**WORK ORDER**
All that is needed is every line of the listing below that has "computer".

**RECORD SET**
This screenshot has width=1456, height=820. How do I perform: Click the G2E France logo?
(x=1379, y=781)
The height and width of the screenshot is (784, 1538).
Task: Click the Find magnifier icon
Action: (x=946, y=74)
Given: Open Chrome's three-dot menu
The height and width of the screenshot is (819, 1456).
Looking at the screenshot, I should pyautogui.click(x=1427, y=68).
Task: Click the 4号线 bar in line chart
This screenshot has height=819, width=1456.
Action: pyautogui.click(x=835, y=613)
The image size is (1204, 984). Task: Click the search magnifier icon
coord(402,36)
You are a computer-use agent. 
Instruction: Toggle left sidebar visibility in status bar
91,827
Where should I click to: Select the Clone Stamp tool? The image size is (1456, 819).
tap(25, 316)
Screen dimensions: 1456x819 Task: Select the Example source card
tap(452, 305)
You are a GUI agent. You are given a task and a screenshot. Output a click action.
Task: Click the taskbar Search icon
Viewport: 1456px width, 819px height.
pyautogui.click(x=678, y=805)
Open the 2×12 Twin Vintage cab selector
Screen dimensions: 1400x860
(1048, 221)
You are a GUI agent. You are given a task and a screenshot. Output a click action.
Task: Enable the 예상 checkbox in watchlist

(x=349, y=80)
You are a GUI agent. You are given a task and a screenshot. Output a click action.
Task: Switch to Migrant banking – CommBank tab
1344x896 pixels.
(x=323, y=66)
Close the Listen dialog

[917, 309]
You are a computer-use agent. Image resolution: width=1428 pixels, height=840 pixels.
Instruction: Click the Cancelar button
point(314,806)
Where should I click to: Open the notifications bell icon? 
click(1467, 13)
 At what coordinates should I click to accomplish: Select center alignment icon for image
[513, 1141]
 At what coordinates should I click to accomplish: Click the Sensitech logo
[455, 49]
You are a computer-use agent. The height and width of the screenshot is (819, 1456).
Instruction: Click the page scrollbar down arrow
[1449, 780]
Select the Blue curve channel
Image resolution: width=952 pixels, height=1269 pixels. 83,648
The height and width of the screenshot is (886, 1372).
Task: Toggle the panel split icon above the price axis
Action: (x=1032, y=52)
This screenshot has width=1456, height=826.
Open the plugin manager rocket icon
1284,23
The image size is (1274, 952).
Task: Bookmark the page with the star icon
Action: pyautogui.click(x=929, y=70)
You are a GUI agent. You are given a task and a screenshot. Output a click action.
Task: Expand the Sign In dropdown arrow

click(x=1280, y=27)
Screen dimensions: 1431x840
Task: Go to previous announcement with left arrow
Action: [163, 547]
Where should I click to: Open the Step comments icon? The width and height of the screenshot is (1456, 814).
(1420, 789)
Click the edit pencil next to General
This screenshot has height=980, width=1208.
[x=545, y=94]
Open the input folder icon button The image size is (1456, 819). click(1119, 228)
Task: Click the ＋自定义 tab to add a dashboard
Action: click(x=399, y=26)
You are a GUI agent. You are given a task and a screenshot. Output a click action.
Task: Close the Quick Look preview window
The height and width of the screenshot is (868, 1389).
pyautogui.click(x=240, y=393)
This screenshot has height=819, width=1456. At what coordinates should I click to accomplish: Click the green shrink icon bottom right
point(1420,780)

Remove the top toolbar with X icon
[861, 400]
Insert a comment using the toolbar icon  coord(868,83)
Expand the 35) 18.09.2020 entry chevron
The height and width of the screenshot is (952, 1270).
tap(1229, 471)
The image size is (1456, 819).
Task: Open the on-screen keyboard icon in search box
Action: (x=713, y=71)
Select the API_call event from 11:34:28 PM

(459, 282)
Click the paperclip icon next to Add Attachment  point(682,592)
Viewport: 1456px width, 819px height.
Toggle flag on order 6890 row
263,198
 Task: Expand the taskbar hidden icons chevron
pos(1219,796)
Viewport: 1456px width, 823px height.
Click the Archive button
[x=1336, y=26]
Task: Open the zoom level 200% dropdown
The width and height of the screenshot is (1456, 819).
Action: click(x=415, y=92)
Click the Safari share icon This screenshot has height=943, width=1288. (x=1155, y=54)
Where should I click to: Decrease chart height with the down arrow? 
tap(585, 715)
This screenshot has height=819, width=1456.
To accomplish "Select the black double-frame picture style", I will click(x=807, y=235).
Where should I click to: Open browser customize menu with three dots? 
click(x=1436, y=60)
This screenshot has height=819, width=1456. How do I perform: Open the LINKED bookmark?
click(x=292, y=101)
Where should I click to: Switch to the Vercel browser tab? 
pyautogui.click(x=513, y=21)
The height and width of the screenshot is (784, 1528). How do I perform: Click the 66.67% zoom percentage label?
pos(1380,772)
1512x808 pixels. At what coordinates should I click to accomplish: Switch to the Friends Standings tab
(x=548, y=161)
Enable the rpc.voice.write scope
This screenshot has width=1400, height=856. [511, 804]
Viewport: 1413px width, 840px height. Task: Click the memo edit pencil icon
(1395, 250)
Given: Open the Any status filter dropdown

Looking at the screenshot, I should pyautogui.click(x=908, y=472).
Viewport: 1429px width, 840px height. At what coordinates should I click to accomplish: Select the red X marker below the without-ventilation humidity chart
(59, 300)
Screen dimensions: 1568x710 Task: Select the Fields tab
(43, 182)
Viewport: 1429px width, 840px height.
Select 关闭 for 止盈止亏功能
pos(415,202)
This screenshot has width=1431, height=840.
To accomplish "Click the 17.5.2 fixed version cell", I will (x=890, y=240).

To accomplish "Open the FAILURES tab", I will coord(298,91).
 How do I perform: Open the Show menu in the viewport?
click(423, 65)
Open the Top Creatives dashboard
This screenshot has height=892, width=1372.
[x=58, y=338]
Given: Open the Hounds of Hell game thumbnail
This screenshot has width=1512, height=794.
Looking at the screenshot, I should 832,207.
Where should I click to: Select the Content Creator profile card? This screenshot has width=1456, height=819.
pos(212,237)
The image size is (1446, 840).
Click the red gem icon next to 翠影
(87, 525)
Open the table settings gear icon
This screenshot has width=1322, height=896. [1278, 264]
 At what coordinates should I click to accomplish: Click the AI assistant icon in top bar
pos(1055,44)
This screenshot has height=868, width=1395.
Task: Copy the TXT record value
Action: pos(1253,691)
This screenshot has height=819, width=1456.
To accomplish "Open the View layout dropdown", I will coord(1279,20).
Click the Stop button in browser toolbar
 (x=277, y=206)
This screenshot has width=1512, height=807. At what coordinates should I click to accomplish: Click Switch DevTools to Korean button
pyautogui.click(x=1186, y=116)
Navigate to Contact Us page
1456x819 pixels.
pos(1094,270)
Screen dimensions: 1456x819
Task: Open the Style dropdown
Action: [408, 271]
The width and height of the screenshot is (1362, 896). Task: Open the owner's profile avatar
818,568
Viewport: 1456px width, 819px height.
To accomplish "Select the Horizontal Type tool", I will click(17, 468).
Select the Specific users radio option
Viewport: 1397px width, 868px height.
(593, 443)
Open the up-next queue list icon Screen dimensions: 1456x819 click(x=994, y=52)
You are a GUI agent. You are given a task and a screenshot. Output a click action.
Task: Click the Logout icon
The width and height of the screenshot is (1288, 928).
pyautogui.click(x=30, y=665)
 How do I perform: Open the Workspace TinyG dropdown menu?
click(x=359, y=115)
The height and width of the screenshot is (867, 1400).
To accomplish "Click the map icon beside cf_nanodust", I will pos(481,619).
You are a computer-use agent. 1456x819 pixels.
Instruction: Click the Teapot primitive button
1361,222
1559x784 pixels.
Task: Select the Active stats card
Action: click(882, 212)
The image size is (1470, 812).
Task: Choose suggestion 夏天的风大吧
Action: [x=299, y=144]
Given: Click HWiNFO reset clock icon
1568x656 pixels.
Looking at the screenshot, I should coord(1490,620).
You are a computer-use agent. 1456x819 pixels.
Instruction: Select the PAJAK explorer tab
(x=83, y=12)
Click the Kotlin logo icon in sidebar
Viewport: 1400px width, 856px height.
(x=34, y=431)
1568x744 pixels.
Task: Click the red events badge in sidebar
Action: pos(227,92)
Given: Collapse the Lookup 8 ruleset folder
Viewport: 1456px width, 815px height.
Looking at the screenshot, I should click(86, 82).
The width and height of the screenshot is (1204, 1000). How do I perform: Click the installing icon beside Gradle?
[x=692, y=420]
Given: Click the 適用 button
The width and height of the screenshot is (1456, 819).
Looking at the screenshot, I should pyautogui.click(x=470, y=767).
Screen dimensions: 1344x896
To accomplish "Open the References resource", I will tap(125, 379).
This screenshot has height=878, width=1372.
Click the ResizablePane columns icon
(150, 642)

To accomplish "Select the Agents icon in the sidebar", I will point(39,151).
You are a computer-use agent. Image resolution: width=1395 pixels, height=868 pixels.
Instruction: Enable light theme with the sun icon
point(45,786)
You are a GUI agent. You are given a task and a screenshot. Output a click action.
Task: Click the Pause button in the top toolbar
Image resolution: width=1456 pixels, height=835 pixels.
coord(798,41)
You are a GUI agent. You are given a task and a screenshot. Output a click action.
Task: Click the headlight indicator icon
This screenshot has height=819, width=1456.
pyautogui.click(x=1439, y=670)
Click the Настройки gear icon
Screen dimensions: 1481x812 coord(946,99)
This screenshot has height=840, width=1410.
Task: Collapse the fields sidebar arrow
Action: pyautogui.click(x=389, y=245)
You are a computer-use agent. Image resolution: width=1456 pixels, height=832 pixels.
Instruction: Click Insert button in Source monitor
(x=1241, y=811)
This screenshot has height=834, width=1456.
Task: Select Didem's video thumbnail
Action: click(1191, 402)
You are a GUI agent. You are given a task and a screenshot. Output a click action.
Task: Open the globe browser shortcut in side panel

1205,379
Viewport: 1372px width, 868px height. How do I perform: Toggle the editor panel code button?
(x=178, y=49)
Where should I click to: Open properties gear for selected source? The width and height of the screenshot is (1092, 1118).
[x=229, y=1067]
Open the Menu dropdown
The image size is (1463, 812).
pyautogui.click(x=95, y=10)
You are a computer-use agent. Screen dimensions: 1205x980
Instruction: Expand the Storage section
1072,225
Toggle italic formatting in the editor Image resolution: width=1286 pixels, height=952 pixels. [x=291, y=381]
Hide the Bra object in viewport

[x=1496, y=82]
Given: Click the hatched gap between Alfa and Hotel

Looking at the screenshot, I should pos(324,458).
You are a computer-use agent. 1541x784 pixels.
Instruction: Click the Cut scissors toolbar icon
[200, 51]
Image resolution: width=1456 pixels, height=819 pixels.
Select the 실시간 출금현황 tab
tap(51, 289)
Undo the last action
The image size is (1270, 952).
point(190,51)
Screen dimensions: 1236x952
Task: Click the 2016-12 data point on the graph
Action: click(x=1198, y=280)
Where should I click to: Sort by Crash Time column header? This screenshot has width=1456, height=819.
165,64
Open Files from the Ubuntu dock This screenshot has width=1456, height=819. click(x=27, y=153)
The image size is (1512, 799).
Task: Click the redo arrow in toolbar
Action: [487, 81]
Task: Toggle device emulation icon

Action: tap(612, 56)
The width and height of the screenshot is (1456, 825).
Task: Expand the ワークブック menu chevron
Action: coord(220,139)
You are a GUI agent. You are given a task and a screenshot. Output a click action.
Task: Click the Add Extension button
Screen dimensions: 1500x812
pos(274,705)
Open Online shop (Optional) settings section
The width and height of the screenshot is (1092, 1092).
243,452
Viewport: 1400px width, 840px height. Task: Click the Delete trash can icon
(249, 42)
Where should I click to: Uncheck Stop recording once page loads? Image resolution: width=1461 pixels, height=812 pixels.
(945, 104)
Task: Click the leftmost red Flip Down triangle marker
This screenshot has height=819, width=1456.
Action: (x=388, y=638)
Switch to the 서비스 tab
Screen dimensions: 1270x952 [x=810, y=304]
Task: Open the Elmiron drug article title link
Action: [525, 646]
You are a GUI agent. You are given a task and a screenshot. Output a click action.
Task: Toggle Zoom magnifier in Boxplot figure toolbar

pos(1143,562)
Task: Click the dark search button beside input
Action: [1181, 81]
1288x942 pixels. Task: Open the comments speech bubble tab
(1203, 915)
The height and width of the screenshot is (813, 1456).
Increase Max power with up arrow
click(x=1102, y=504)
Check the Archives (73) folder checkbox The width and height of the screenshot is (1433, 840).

**SOLUTION**
You are a computer-use agent. 
You are a computer-use agent. Image resolution: width=1428 pixels, height=840 pixels.
You are a computer-use agent. The height and width of the screenshot is (819, 1456).
You are a computer-use agent. 1456x819 pixels.
You are a computer-use agent. 1456x819 pixels.
You are a computer-use agent. Image resolution: width=1395 pixels, height=868 pixels.
You are a computer-use agent. Image resolution: width=1456 pixels, height=832 pixels.
You are a computer-use agent. Screen dimensions: 1205x980
You are a computer-use agent. 1541x784 pixels.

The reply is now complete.